There are at this point only a relatively small number of 20th-century American compositions that have entered the repertory on any kind of permanent basis.
But two of them were on an all-American program presented by the Firebird Chamber Orchestra on Thursday night at St. Gregory’s Episcopal Church in Boca Raton. And the third piece on the program is attractive enough to already have made the rounds a good bit and made a strong name for its composer.
This was the final concert in the season by the Firebird, which is the orchestral arm of the Miami-based Seraphic Fire professional choir. As is usual for this string orchestra, violins and violas played standing up, which lends an air of engagement and excitement to the music.
The shorter of the two longer pieces on the program was Christopher Theofanidis’ Visions and Miracles, a three-part work from 2002. This is a pleasant and skillfully composed work, with minimalist orientation but a much stronger sense of melody than standards of the genre; in addition, Theofanidis writes with a harmonic sensibility akin to pop, with the same kind of basic-but-inevitable progressions.
The first movement, All Joy Wills Eternity, starts with a mixed-rhythm chugging that gets topped by a rising motif that slides up as it goes higher. Conductor Patrick Dupré Quigley kept things cooking along with a tight beat, and the strings played with clarity and precision; indeed, the music gained by the small forces here in that it sounded more like a band trying something out and not an implacable rhythm machine shutting out all other ideas.

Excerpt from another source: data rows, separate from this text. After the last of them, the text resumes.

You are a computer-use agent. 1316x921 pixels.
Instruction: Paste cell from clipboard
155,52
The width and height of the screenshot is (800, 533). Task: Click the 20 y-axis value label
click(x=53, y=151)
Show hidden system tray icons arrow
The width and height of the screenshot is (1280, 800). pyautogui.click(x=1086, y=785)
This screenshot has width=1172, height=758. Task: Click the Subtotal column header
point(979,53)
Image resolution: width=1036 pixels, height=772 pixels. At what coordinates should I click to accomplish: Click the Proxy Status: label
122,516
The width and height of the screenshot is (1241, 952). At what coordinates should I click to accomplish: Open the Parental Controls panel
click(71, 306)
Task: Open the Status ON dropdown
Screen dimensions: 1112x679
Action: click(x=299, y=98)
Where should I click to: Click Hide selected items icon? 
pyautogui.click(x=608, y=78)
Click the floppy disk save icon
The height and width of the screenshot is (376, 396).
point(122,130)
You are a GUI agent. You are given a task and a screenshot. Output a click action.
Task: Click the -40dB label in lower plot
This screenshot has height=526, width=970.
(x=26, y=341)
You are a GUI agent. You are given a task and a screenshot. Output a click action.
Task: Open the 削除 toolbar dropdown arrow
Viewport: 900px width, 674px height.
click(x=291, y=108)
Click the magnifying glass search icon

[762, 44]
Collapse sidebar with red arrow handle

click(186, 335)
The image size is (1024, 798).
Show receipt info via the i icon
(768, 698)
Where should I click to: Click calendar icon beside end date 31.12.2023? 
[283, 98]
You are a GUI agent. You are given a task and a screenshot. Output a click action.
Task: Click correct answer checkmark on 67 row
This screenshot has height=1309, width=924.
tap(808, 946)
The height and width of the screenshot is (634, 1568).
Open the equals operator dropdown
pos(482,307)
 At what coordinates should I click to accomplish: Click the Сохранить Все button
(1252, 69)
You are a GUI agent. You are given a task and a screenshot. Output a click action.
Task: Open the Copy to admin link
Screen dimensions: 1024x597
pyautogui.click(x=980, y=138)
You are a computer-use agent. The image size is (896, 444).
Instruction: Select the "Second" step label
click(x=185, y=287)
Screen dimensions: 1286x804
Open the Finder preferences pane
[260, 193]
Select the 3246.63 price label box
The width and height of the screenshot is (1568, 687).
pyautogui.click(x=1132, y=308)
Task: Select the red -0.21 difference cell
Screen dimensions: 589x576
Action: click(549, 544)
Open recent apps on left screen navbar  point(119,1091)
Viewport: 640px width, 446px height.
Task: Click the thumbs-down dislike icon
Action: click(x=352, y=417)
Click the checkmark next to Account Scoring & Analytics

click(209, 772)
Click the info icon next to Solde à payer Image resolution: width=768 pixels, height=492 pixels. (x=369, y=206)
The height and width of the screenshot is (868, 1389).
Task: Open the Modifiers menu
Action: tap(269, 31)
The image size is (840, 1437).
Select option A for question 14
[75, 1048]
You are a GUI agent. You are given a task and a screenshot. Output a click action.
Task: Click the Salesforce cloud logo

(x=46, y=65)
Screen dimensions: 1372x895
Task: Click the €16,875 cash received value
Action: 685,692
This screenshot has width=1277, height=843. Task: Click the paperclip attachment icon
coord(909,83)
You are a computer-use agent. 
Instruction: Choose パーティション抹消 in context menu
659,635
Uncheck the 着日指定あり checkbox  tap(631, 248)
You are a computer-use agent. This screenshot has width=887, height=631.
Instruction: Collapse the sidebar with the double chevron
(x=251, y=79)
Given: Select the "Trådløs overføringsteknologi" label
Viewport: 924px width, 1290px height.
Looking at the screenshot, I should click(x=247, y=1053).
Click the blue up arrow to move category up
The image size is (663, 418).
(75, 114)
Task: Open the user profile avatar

The second movement (Peace Love Light YOUMEONE), built, as Quigley told the smallish house, on the seven notes of the scale, was carefully and movingly played, and there was a gratifying change of string color when the violins start with one simple note change to play the middle of a different scale than the one they started with. The final rising scale in the violins in the last measures was not quite in tune, which marred the effect somewhat.
The vigor of the finale (I Add Brilliance to the Sun), with its appealing syncopations and descending scales, was forcefully communicated by the ensemble, which appeared to be having a good time. This is a most effective and genial piece of contemporary music, and helps explain this composer’s significant popularity.
A much more ambitious piece, and one of the classics of minimalism, followed in the shape of John Adams’ Shaker Loops. This was a fine performance of this demanding piece, which is much less ingratiating than the Theofanidis. Quigley did a wise thing by explaining that the music requires a different kind of listening, compare changes in the unbroken sound fields to the sudden appearance of fireflies on a dark summer night.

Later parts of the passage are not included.